Friday, October 04, 2013 4:58:25 PM
(bold added by me for clarification)
Soooo....it seems to me that what you are saying is that if a company can somehow convey the perception that it is doing better than it really is, then the pps will be higher than it really should be.
To extrapolate from the above conclusion, then I would postulate that you are inferring that: a non-reporting, pink sheet company's value is supported by both the investors perception/analyzation of unaudited or incomplete financials (if submitted by the company), AND investors perception of the sales/growth of the company.
Therefore--by extension--the quandary that such company faces is basically: if financials (if submitted) cannot be relied on, then how do we raise the perception of the investor that the company is doing well. (obviously, if the company does not even submit financials then the question becomes more urgent)
Logic would dictate that the company would thus need to inform investors of any planned/in process actions that the company was making on a frequent basis--probably through extensive use of press releases--in order to overcome the questionable financials, ie: sales expansions, new products, distributorships, etc.

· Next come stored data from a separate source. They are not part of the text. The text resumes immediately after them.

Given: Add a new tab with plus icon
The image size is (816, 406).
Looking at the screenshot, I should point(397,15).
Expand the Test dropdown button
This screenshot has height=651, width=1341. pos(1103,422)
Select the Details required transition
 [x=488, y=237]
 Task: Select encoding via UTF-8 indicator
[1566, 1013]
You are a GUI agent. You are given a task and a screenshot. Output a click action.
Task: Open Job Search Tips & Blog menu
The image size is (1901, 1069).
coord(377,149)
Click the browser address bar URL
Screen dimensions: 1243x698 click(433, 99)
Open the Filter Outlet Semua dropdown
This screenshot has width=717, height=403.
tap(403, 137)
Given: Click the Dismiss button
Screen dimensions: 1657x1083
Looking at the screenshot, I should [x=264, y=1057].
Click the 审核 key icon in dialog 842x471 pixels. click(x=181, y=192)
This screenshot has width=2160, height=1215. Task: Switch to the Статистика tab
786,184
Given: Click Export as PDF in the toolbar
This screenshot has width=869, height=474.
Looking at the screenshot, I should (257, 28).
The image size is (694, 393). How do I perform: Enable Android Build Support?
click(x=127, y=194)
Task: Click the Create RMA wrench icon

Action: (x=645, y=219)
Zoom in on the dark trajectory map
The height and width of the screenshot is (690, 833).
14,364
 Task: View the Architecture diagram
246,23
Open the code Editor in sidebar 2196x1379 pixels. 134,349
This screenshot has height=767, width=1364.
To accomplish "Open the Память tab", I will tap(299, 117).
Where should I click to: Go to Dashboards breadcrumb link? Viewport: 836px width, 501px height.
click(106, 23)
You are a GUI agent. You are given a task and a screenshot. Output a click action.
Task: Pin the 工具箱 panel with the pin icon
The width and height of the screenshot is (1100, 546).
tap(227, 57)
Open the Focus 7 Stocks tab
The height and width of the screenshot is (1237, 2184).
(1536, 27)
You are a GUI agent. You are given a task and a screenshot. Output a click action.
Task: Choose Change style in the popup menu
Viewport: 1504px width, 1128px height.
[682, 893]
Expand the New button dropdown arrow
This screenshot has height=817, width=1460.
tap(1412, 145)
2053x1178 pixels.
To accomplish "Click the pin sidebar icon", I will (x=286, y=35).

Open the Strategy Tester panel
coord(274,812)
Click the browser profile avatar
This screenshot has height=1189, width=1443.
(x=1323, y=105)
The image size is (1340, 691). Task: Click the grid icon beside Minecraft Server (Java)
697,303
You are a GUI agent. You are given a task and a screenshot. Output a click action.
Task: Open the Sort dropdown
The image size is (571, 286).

Of course, to an interested investor, since the company's financials are not to be relied upon the verification of such sales inroads and increases becomes quite important. The potential investor would probably want to be able to visit the store that was just announced as a retailer of the company's product to see the product placement on the shelves, or purchase the product to try it out; or they might want to call the distributor that the company mentioned in a press release to get an idea of how sales are going for them.
Naturally, if such above examination of the press releases reveals to the investor that the distributor has not received the product, or the product is not selling well, or the store that was going to stock the product does not have the product on the shelves, then this would create a negative impression on the investor, and thus the investor's perception of the value of the company would decline, leading to a similar decline in the pps.
At this point, in order to combat the declining pps, the company might find itself issuing even more press releases in an effort to shore up the pps.
The company could easily find itself in an endless loop of share pps decline and press releases to prop it up in it's effort to distance itself from the Schrodinger's cat conundrum of it's financials.
Sorry this was so long, but I do have a tendency to get a bit verbose at times, however--does that pretty well sum it up?
Never argue with an idiot--they'll just drag you down to their level, and then beat you with experience!